Para Bogdanovich, la edad de oro del cine abarca cincuenta años, desde 1912 hasta 1962. Cuando un día se lamentaba con pesar del fin de la época dorada, Welles lo consoló: ¿Qué querías? ¡El apogeo del Renacimiento sólo duró sesenta años! La película que clausuró ese periodo añorado para Bogdanovich fue El hombre que mató a Liberty Valance, estrenada el mismo año de la muerte de Marilyn Monroe. Para la mayoría de los críticos ameriocanos, la película de John Ford resultó una decepción, en realidad consideraban que el cineasta era un viejo chocho que ya no tenía nada que decir; lo mismo que tantos críticos opinaban de las últimas películas de Renoir y Fritz Lang. A Bogdanovich, la añoranza trágica que destila El hombre que mató a Liberty Valance lo conmovió profundamente. Un aire elegíaco que se respira también en la herencia fordiana de The Last Picture Show, sobre todo a través de la presencia memorable de Ben Johnson, el protagonista de Wagon Master, encarnando a ese maravilloso personaje llamado Sam, el León.
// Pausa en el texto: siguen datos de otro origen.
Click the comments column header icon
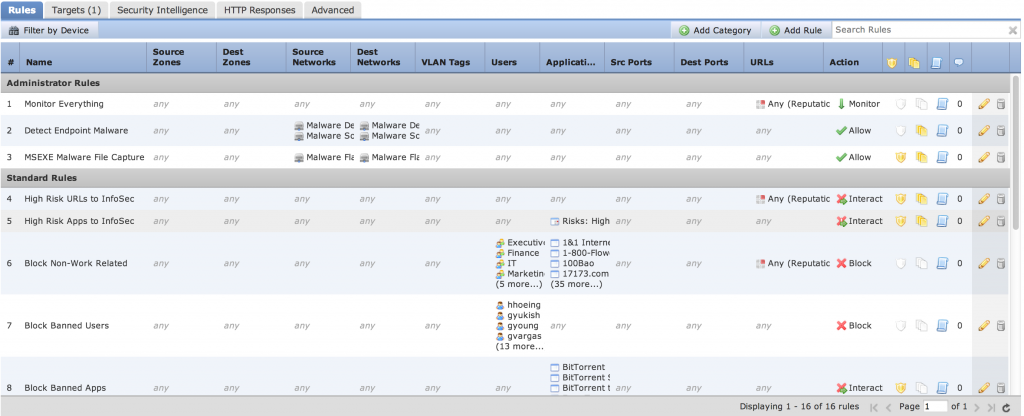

Claro, Bogdanovich escribía sobre todo de cine americano y, sin embargo consideraba que el mejor director de todos los tiempos era Jean Renoir. Hace casi tres años publicó un artículo coincidiendo con la edición en Criterion de nueve de las películas mayores de Renoir y basta leerlo para comprobar la hondura de sus convicciones, el arraigo de su admiración por la obra y también el profundo amor por el hombre al que le unía una gran amistad. Bogdanovich, que tanto amaba la obra de Hawks y de Ford, no albergaba la más mínima duda: el más grande de los cineastas era Renoir.


Al final, apenas escribí sobre The Last Picture Show, la película que desencadenó estás líneas, otra vez será. Creo que fue por una buena razón. Para uno, el cine, además de la escuela de los domingos -y tantas cosas- es también una causa, la causa por la que Peter Bogdanovich se convirtió, antes que en cineasta, en el hombre de las preguntas.